I would like to get my on-demand ami instances using rsyslog to ship application log messages to my middleware (also an AWS ami). The messages are generated by our analysis application which is using logback.
I have the necessary re-configurations in my UserData init script

systemctl stop rsyslog
printf "%s\n" '""" _ rsyslogForward(ACCSERVER) _ """' | sed 's/__/"/'g >> /etc/rsyslog.d/loghost.conf;
printf "& stop\n" >> /etc/rsyslog.d/loghost.conf
systemctl start rsyslog

and I'm hopeful that will work. Meanwhile I'm testing from a static linux instance which can see ACCSERVER (At least it can hit the port of the custom service running there on 15002) with the following in /etc/rsyslog.d/loghost.conf using

local3.info action(type="omfwd" target="10.0.2.28" port="514" protocol="tcp"
** action.resumeRetryCount="100" queue.type="linkedList" queue.size="10000")**
& stop

The log server (10.0.2.28) has this directive in it's /etc/rsyslog.d/50-sgs.conf

local3.info /var/log/sgs.log
& stop

and tcp enabled in rsyslog.conf

# Provides TCP syslog reception
$ModLoad imtcp
$InputTCPServerRun 514

Include all config files in /etc/rsyslog.d/

$IncludeConfig /etc/rsyslog.d/*.conf

On the static instance (source of messages) I can turn the "stop" directive off an on and respectively I get/don't get my tests in /var/log/messages. From this I take it that I'm sending log messages /somewhere else/ when I have the stop enabled. But the tests never make it the servers log files: not in /var/log/messages nor the custom /var/log/sgs.log.
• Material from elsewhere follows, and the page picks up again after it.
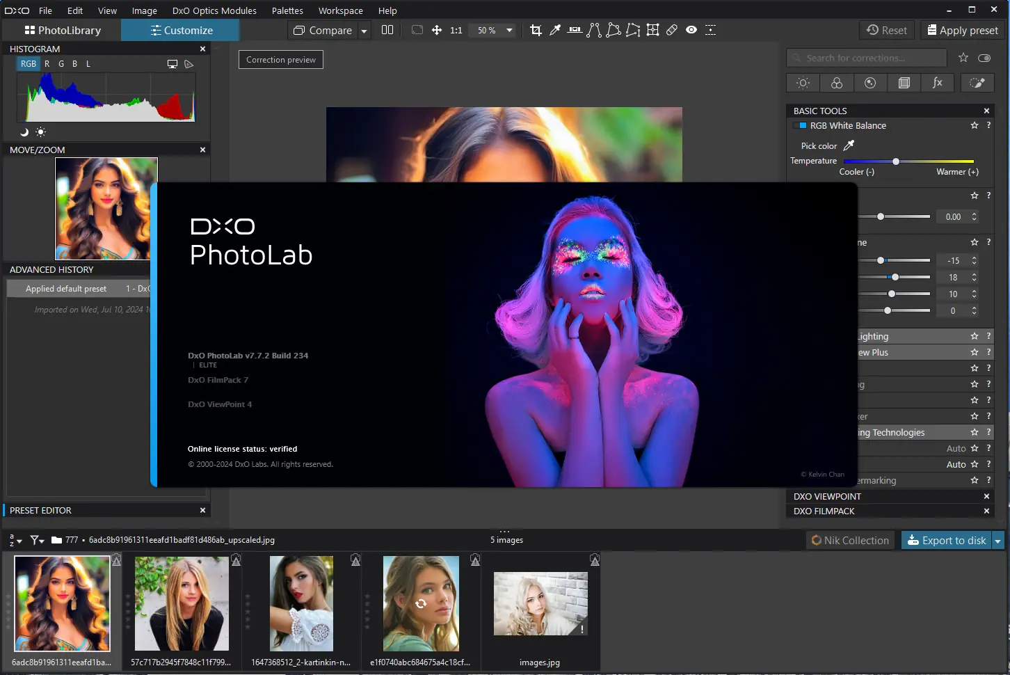Adjust the Temperature slider handle
The image size is (1010, 675).
point(896,161)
I've restarted rsyslog on both machines (over and over). /var/log/sgs.log exists and accepts test messages from localhost

[root@ip-10-0-2-28 ]# logger -p local3.info test SGS3TEST message
[root@ip-10-0-2-28 ]# grep SGS3TE /var/log/sgs.log
Dec 6 23:49:47 ip-10-0-2-28 ec2-user: test SGS3TEST message

Any help appreciated